William Herschel in the 1700s made a do believe a reflector.  He actually deduced infrared radiation, or some kind of energy(he didn't know what it was).  I need to look that up.  I don't think his reflectors were aluminized or had any kind of top reflective material.

In the 1800s, the parallax of stars was measured by telescope for the first time.  Spectroscopy developed in the 1800s which allowed Helium to be discovered on the surface of the sun in 1868 before it was discovered on Earth first.

And of course, the reflector telescopes pretty much ended the refractor telescopes life in the 1900s.  Or did it!  Cloaking technology is one of the hottest fields of research today.  It could help to make perfect optics; well, maybe they'll only be used on microscopes.  When the Palomar telescope was built, they thought they'd reached the limit of size there.  But a bunch of design innovations has allowed astronomers to bury the Palomar telescope; even today, the Palomar telescope is an antique!  The ESO has been a major partipator in making the Palomar telescope obsolete.  There was others, like the twin kecks, but because of Hawaiian religion, the Twin Kecks were not able to reach their potention; to make the Hubble space telescope obsolete.

What could be remarkable in all this is that the ESO four telescope optical interferometer(radio astronomy innovated combining the light/radiowavelength of several dishs into one; i remember astronomers saying optical interferometry was impossible; but, through theoretical/mathematical breakthroughs, we live in optical interferometric astronomical telescopes era!) can become obsolete faster than ESO thinks!  A new company "Space Resources" who plan to mine the materials of asteroids plans on building a hugh space optical interferometer; we're talking about hundreds of space telescopes spread miles apart.  Talk about making the Palomar telescope obsolete!  The Russians as reported here already have made astronomy 'astronomical' with their spacebased radio interferometer with a diameter almost to the moon!  They're making progress.

Gravity wave astronomy should be mentioned in the light of space based astronomical observatories.  Astronomers have built and improved ground/earth gravity meters; but, even if they detect one, plans for a spacebased gravity meter will almost certainly dwarf anything possible here on Earth!

If the astronomical possibilities of the near future isn't enough, nanotechnology just keeps on progressing!  Today, i saw reported automated precise stm patterning of graphene(one atom thick pieces of graphite; hence, they are already nanotechnology and on the atomic scale).  I've also seen a week or so ago that graphene piezos have been successfully made; they were used to make kinetic energy devices; just wear these devices and your movement alone generates electricity.  So, piezo graphene works.  I'd expect Nano-Stm's based on these graphene piezos sooner than later.  With those and this ability to automate the manufacture of precisely cut(by stms) graphene, graphene nanotechnology should take off in a big way.


The above picture are just some( probably) pictures of graphene(single atom thick materials) cut to precise automatic specifications by an Stms.  Build a nano-Stms(the Stm that did this was not a nano-Stm), make chips of millions of Nano-Stm's cutting graphene nanoparts, are we can have nano-manufacturing happening sooner than later!

At the current pace of nanotechnology, Space Resources could have more competition than they may have thought!(not to mention spacex and everybody else).  In fact, all today's most advanced technologies can be made obsolete in a few years time of whenever nano-Stm's get made.
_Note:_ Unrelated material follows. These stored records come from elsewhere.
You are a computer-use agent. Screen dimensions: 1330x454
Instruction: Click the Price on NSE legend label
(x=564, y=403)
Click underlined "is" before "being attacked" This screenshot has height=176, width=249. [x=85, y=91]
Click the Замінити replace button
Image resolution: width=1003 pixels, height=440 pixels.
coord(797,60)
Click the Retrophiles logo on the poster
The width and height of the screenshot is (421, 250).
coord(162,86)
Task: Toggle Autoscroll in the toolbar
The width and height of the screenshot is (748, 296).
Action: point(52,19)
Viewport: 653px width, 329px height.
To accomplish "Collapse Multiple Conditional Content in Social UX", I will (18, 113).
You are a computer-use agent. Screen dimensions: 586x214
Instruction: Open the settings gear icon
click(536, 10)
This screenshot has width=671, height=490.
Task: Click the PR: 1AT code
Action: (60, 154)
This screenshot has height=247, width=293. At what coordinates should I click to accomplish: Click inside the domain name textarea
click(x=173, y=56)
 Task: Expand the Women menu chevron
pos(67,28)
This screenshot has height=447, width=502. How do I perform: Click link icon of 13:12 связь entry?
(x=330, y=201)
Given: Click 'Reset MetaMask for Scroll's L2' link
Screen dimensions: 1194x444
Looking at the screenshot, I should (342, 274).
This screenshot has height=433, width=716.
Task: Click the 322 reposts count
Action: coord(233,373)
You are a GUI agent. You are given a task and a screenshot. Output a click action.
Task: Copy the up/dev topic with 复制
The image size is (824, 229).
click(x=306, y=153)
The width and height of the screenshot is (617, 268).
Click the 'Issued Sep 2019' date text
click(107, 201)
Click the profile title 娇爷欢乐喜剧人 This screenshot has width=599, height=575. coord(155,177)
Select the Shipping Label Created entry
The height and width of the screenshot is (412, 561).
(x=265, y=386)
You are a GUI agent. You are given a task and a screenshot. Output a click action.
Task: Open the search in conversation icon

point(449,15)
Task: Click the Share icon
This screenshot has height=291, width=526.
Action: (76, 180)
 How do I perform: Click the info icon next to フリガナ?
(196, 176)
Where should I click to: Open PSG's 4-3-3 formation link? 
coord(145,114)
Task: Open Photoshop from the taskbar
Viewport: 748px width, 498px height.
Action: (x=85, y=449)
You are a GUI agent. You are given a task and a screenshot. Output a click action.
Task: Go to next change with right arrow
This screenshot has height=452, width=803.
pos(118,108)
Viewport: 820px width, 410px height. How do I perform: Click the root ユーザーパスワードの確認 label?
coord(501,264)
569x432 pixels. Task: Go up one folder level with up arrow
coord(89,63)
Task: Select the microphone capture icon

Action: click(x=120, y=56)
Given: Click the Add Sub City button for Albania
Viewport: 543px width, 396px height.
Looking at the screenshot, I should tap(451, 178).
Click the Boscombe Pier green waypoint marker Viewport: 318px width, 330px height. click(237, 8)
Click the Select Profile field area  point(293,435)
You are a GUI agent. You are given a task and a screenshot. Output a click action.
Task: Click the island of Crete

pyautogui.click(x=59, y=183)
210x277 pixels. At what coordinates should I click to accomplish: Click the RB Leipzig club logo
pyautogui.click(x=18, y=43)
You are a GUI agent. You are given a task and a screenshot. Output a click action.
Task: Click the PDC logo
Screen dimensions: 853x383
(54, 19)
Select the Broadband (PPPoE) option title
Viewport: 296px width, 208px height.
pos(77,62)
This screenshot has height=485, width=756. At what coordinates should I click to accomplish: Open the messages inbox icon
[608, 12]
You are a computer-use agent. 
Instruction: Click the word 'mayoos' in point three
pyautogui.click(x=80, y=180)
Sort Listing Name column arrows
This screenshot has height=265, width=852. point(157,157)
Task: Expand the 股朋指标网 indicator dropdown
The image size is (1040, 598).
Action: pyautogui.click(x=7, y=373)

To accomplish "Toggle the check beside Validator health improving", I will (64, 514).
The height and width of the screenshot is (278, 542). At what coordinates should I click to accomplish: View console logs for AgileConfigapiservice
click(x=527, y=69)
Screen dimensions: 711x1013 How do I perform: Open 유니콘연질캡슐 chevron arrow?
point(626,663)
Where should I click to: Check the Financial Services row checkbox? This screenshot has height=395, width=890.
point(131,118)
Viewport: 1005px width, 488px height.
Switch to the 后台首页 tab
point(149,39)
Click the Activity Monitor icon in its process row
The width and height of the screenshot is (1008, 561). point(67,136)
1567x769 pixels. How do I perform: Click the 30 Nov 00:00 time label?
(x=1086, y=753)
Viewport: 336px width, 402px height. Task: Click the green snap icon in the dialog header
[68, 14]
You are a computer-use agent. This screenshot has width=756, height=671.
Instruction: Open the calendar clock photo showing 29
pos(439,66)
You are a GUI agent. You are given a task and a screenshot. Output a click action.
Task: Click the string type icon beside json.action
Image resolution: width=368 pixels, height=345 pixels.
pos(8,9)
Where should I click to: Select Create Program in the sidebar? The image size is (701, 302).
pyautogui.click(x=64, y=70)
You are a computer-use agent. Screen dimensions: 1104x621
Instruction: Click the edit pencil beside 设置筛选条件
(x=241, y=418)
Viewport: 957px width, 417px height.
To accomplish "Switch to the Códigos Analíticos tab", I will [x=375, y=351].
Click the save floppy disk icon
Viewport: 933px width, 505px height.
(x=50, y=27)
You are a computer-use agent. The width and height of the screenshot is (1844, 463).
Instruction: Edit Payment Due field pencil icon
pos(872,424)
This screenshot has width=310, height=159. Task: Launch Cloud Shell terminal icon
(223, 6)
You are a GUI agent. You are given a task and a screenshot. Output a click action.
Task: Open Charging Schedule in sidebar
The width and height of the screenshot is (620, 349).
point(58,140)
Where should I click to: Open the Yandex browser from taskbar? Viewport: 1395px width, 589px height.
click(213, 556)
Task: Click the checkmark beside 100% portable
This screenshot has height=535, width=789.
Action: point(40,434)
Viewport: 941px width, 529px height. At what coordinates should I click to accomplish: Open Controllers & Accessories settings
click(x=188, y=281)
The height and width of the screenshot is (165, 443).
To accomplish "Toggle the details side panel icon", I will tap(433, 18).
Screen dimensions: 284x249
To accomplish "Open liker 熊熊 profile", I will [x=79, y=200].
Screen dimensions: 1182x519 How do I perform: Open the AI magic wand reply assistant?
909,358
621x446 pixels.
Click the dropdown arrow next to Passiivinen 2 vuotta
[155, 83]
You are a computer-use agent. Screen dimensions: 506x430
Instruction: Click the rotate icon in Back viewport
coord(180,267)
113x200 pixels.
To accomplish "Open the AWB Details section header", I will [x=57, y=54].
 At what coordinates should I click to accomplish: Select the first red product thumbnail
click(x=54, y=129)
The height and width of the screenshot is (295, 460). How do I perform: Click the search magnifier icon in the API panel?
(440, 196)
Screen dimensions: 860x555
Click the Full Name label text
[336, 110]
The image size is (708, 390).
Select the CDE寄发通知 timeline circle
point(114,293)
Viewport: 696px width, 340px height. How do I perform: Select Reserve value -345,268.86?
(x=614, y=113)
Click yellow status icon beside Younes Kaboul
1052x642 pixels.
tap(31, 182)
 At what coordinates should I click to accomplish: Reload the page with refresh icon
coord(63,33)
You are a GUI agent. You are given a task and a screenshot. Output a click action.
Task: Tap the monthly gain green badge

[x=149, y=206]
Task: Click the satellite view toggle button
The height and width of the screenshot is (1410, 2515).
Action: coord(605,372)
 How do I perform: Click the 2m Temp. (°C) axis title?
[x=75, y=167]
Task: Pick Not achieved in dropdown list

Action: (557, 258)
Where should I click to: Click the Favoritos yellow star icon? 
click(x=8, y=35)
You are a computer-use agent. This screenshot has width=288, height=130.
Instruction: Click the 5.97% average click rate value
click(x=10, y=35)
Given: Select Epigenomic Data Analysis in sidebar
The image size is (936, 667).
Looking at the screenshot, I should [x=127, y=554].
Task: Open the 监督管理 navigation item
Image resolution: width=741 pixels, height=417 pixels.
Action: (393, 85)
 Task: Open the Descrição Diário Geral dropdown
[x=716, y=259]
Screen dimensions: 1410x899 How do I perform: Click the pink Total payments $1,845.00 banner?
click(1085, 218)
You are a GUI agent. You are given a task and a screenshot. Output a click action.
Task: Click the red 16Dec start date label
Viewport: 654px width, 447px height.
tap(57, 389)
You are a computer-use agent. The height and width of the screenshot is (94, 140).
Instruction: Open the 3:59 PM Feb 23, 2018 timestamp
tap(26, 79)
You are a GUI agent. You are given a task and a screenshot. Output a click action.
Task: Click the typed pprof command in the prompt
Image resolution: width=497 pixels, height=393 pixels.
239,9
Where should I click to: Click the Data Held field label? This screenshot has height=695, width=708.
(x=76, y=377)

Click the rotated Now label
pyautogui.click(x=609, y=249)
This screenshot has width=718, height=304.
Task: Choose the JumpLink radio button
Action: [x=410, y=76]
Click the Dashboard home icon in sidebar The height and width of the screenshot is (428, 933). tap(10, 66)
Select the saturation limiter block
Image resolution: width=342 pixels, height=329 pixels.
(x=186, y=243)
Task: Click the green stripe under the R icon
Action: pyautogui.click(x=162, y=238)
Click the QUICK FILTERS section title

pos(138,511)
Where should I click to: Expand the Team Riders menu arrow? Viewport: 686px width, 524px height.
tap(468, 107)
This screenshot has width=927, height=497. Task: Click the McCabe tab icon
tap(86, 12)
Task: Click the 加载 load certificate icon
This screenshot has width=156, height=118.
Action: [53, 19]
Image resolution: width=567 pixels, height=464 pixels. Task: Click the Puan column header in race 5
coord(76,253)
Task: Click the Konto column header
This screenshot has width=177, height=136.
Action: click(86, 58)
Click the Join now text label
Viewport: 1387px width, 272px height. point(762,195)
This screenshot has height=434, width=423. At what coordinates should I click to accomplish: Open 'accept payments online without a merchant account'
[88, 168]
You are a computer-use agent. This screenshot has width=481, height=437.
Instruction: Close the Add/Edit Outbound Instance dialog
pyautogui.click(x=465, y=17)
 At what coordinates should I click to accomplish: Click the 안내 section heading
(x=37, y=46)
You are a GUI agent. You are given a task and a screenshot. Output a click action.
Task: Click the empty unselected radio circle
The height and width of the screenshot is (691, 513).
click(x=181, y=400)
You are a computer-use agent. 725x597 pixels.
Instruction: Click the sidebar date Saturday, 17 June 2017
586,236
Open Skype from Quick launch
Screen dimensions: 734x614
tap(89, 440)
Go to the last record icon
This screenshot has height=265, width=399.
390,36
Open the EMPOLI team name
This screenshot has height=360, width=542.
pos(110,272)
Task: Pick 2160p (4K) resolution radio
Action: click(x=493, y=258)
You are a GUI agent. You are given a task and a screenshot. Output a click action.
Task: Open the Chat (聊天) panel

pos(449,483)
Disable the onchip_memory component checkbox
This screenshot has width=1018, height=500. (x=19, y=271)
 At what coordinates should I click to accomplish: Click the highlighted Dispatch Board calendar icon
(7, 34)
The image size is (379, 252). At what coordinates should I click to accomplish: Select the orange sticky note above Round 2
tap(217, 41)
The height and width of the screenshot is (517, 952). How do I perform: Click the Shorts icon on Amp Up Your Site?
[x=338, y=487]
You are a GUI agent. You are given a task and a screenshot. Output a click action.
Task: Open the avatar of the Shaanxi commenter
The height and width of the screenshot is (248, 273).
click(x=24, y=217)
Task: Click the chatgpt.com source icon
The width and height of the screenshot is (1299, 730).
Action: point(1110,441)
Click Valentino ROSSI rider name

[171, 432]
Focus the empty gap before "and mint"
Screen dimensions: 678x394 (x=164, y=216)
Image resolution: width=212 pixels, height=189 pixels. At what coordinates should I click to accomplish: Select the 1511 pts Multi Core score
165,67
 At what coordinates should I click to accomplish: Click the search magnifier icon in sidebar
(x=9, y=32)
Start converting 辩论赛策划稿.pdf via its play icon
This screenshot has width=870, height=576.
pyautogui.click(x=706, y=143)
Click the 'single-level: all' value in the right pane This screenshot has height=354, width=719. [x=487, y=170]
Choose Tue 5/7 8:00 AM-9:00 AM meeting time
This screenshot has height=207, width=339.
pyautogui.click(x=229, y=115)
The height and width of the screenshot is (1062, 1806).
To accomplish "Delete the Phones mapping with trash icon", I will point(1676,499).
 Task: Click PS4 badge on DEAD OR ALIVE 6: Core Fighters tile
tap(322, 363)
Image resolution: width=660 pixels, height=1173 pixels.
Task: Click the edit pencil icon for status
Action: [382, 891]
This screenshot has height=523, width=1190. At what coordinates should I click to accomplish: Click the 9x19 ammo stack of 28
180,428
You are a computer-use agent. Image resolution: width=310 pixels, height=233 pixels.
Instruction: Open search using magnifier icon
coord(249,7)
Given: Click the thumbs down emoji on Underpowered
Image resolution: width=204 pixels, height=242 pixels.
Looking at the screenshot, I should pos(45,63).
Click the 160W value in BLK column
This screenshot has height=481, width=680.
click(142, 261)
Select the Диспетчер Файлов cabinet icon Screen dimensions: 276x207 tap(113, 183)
Just this past week there was also reported scalable photon quantum computers(they make quantum computers out everything, ions, quantum dots, superconductivity; they all have their advantages and disadvantages; in fact, some were trying to combine them all together to keep the good and negate the bad with some progress).  Quantum computers could make nanomanufacturing look like animal powered mills.

Needless to say, there was also recent dna-nanotechnology reported; within the day of the article being reported, they took it down!  The article is still up in their personal websites; so, i don't think it was because a flaw was found; it was because somebody decided that pathway to effective nanomanufacturing looks promising!(I'll admit, i'm biased!)  But, I'm not lying about an interesting dna-nanomanufacturing article being posted yesterday or the day before and it being taken down!